At the hearing the Tribunal enquired into [Doctor A’s] role in treating the applicant, noting the correspondence that referred to the applicant as being a client of the [Health Service 1] and discussing sessions the applicant was undertaking with a counsellor and psychiatrist at [Health Service 1]. The correspondence noted the applicant required a GP Mental Health plan that the [Health Service 1] would facilitate. The Tribunal enquired as to whether [Doctor A] was involved in the administration of the [Health Service 1] or was in fact the treating practitioner of the applicant.
The applicant post-hearing provided correspondence from [Doctor A] dated 1 June 2022 that [Doctor A] was part of the treatment team providing treatment to the applicant; was registered as a medical practitioner at that time, and was qualified to treat the applicant.
The Tribunal is satisfied on the basis of all the evidence before it that [Doctor A’s] medical report meets the requirements of IMMI 12/116.
The applicant has provided correspondence from [Counsellor A], [from Health Service 2] dated 14 April 2021. The applicant asserted that this correspondence meets the criteria for a letter or assessment report made by a women’s refuge or family/domestic violence crisis centre on the organisation’s letterhead. Schedule 1 of IMMI 12/116 requires that the letter or assessment report states that the alleged victim has made a claim of family violence; and states whether the alleged victim was subject to family violence; and identifies the alleged perpetrator, and details any evidence used to form the opinion.
The Tribunal has reviewed the correspondence from [Counsellor A]. The correspondence does not identify the alleged perpetrator. The correspondence does not, in the Tribunal’s opinion, state whether the applicant was in fact subject to family violence. Rather, the correspondence appears to be the reporting of the claims made by the applicant to [Counsellor A]. The Tribunal is not satisfied that the correspondence meets the requirements of IMMI 12/116.
The Tribunal furthermore is not satisfied that [Health Service 2] can be classified under the instrument as a either a women’s refuge or family/domestic violence crisis centre. The Tribunal has also turned its mind as to whether [Counsellor A’s] correspondence in the context of it potentially being correspondence from a social worker or a registered psychologist that might meet the requirements of the instrument. The Tribunal finds however that the correspondence is not in the form of a statutory declaration. Given the correspondence is not in the correct form, the Tribunal is not satisfied that the correspondence meets the requirements of IMMI 12/116.
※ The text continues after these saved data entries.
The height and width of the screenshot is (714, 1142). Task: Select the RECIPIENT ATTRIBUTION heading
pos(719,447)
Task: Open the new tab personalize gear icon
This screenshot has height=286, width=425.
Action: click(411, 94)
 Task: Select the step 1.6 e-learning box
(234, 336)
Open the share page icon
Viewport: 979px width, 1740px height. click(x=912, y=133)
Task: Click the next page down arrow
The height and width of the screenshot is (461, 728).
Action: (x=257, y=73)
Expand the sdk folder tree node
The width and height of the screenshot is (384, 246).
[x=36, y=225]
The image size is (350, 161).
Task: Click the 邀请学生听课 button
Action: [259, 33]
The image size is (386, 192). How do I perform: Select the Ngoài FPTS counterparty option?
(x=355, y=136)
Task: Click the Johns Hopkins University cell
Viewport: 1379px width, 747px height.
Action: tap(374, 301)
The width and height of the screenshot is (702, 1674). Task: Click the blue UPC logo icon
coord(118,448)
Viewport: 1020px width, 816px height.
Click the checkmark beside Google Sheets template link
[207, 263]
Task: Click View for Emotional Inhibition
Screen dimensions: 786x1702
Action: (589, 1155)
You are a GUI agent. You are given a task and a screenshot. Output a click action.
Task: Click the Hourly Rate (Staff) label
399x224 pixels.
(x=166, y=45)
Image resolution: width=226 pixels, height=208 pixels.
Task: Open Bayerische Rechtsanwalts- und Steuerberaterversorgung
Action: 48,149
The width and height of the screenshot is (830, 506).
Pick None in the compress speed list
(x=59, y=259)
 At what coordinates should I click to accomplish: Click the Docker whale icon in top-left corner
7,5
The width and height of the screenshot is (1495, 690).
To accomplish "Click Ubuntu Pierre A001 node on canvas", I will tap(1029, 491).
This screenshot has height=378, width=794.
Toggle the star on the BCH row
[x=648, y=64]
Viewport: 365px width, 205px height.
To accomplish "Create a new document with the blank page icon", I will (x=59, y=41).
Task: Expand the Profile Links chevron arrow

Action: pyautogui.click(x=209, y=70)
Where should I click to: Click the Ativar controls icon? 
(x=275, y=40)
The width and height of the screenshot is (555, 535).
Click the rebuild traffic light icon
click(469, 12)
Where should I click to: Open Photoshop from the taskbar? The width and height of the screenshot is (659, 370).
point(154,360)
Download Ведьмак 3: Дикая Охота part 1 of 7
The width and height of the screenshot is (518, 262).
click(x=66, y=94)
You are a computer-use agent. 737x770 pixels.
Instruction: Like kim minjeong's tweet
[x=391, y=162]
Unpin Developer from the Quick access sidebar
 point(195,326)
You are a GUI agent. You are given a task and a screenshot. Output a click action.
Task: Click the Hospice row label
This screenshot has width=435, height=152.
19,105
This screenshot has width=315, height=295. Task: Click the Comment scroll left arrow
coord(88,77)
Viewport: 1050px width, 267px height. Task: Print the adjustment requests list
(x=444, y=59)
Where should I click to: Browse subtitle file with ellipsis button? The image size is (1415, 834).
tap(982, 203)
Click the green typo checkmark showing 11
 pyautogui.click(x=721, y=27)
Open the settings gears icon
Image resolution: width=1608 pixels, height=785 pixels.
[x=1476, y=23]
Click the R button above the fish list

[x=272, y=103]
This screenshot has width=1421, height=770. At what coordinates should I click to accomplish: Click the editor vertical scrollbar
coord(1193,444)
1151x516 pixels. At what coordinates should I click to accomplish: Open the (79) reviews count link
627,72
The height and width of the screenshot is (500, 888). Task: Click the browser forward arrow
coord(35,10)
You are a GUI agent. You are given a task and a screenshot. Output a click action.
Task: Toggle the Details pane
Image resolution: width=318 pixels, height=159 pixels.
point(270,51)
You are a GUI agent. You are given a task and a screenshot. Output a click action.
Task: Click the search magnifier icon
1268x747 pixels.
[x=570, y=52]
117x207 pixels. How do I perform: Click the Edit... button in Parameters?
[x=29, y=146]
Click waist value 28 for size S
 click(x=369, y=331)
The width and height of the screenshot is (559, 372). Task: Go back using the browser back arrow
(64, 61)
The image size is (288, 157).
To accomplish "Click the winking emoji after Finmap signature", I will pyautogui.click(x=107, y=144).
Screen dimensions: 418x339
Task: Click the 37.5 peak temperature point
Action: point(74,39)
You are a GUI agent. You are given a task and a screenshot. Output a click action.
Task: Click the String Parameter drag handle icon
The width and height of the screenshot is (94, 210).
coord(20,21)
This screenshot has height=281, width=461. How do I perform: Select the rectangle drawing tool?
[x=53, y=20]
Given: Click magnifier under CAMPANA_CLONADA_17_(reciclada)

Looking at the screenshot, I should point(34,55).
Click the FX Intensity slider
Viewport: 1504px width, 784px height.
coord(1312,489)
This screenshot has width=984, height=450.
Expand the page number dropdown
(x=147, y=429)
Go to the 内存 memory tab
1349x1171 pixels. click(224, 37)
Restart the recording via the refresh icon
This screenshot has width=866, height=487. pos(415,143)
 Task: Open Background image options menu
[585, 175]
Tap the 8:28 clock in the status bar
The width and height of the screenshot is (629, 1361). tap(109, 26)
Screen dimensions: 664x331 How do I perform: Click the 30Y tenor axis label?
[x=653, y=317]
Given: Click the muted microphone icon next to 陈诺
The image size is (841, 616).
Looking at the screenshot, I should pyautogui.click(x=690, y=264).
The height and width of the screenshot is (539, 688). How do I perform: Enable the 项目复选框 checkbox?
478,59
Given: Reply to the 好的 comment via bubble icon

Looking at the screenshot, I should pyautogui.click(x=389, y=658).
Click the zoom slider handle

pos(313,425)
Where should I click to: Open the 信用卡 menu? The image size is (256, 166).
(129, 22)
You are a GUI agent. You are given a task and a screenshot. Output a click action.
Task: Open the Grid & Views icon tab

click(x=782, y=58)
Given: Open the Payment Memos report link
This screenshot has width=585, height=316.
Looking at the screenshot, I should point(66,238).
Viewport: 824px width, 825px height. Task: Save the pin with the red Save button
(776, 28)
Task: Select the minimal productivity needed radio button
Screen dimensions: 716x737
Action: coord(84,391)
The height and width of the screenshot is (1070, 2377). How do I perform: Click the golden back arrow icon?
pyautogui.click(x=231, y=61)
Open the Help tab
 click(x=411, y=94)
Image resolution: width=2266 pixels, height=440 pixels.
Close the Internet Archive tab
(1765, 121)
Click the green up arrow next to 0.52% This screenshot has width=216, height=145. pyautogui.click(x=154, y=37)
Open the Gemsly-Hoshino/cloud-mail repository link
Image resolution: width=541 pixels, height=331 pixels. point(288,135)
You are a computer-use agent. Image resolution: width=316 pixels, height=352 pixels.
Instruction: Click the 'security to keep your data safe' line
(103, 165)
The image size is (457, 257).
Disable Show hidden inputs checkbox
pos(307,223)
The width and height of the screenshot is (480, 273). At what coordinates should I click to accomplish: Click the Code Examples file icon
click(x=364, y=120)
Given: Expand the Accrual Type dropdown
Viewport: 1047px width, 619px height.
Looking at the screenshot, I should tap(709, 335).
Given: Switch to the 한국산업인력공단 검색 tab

The applicant has provided correspondence from [Social Worker A], Senior Social Worker from the [named section] at [Hospital 1] Sydney dated 15 February 2021. The applicant’s representative has asserted this correspondence meets the criteria for a letter or assessment report made by a women’s refuge or family/domestic violence crisis centre on the organisation’s letterhead. Schedule 1 of IMMI 12/116 requires that the letter or assessment report states that the alleged victim has made a claim of family violence; and states whether the alleged victim was subject to family violence; and identifies the alleged perpetrator, and details any evidence used to form the opinion.
The Tribunal has reviewed the correspondence from [Social Worker A]. The correspondence does not identify the alleged perpetrator. The correspondence does not, in the Tribunal’s opinion, state whether the applicant was in fact subject to family violence. Rather, the correspondence appears to be the reporting of the claims made by the applicant to [Social Worker A]. The Tribunal furthermore notes that the correspondence is from [Health Service 3] or specifically from [Hospital 1]. There is no evidence before the Tribunal that either [Health Service 3] or [Hospital 1] is a women’s refuge or a family/domestic violence crisis centre as required by the instrument. The Tribunal is not satisfied that the correspondence meets the requirements of IMMI 12/116.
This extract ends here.